De la musique après toute chose
1La musique et la littérature entretiennent d’étroits rapports, qui s’expliquent en partie par le fait que toutes deux sont des arts qui s’inscrivent dans le temps, et non dans l’espace, à la différence de la peinture, de l’architecture ou de la sculpture. Dès lors, les occasions de rencontre, de cousinage ou d’affrontement ont toujours été nombreuses, l’union la plus éclatante s’étant produite lorsqu’on inventa l’opéra.

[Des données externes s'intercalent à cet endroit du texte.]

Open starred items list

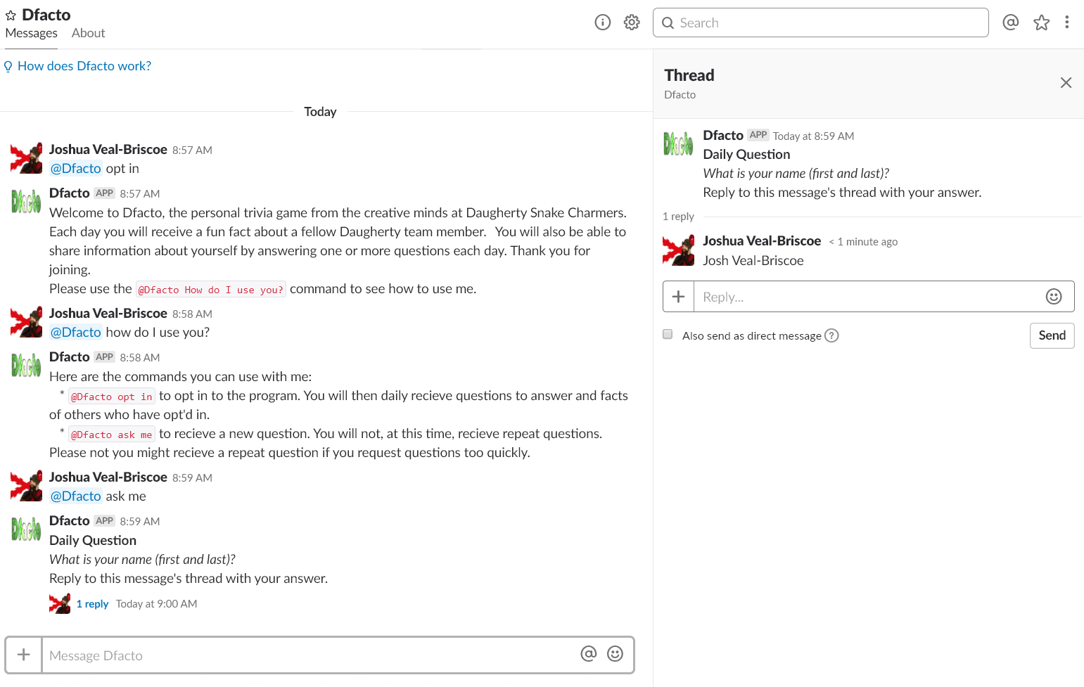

2Le XVIIIe siècle, qui a posé à peu près toutes les questions que l’on pouvait se poser, n’a pas manqué de se demander quel art, de la musique ou de la littérature, faisait le plus d’impression sur l’âme (car, en ce temps-là, on prêtait encore au lecteur ou au spectateur une âme). Rousseau, qui vivait en copiant des partitions, tenait pour la musique. Il l’aimait avec passion parce qu’à la différence du langage articulé, elle ne mentait pas. Une autre question fut de savoir si (et comment ?) la musique se conformait au principe aristotélicien de mimesis, d’imitation de la réalité. L’œuvre de Rousseau est le centre, parfois visible, parfois dissimulé, du livre de Tili Boon Cuillé, qui aborde plusieurs problèmes, dont on voit mal quel rapport ils peuvent entretenir. Une des premières difficultés vient de l’hétérogénéité des œuvres retenues. Quoi qu’on dise, tous les écrivains ne se valent pas et, à côté de chapitres fort intéressants sur Diderot ou Beaumarchais, les sections dévolues à Cazotte (dont l’auteur utilise cet étrange ouvrage qu’est l’Ollivier, paru en 1763, et qui retint l’attention de Nerval), Isabelle de Charrière, Sophie Cottin, Madame de Krüdener ou Madame de Staël sont parfois languissantes. Les minores ou les minimi valent rarement pour eux-mêmes. Ces chapitres forment plus ou moins des unités closes, entre lesquelles il n’est pas aisé de circuler. Une autre difficulté vient de la présence d’un corps étranger, de la greffe forcée d’un concept étranger aux Lumières : celui du « genre », qui, comme bon nombre de courants critiques actuels, porte la condamnation implicite de ces mêmes Lumières, qui croyaient à l’universalité abstraite de la nature humaine. Ce qui fait que ce livre dont le sujet (l’interface entre musique et littérature) est en principe assez proche de celui de Bénédicte Louvat-Molozay (Théâtre et musique. Dramaturgie de l’insertion musicale dans le théâtre français, Paris, Honoré Champion, 2002), se voit lesté de présupposés sinon contestables, du moins anachroniques.